→ Raw records:
-- Start --

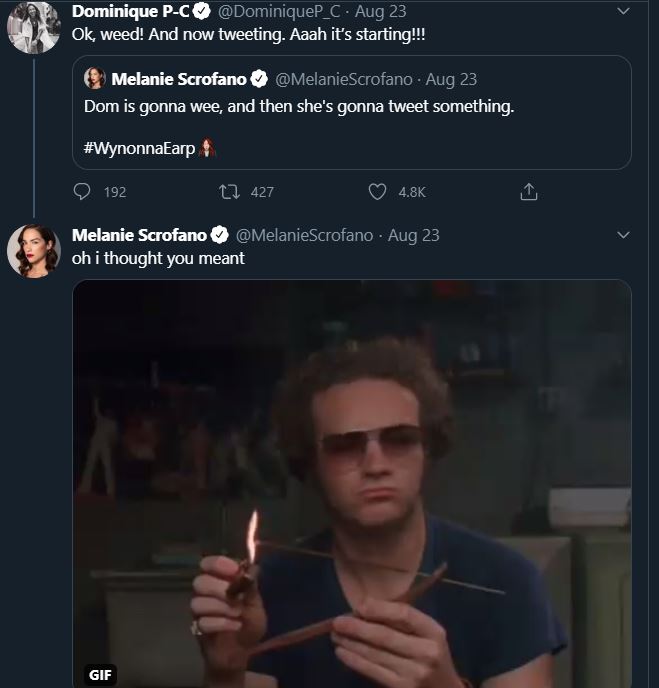
Task: Like the tweet with 4.8K likes
Action: 377,191
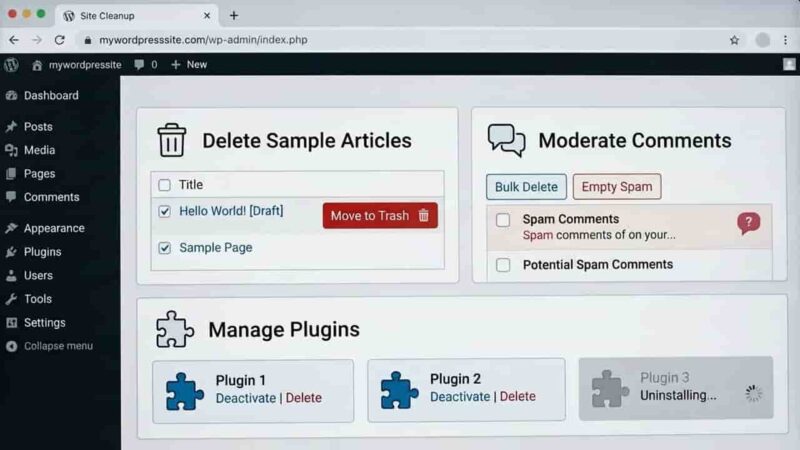Click Delete link under Plugin 2

(x=517, y=396)
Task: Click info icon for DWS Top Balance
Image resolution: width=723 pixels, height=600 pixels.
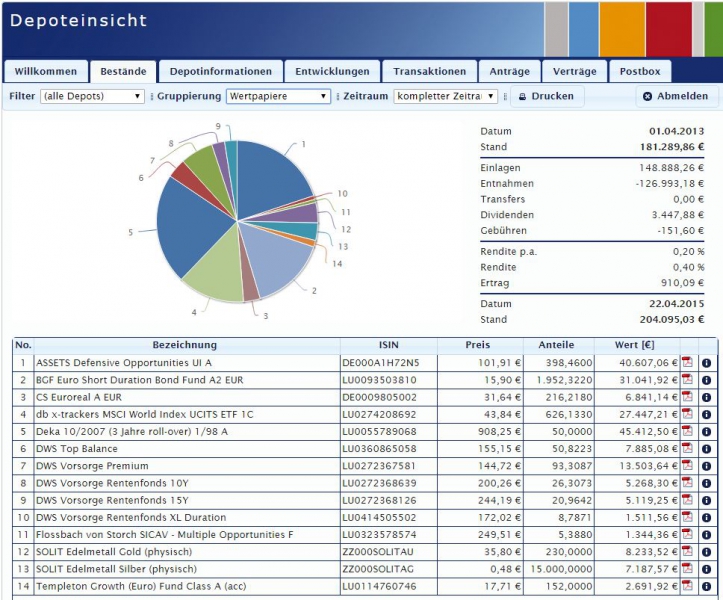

-- End --

→ Description of the task: Reproduce all of the rows above verbatim, leaving out the pictures.

→ Response to this task:
Task: Like the tweet with 4.8K likes
Action: 377,191
Click Delete link under Plugin 2

(x=517, y=396)
Task: Click info icon for DWS Top Balance
Image resolution: width=723 pixels, height=600 pixels.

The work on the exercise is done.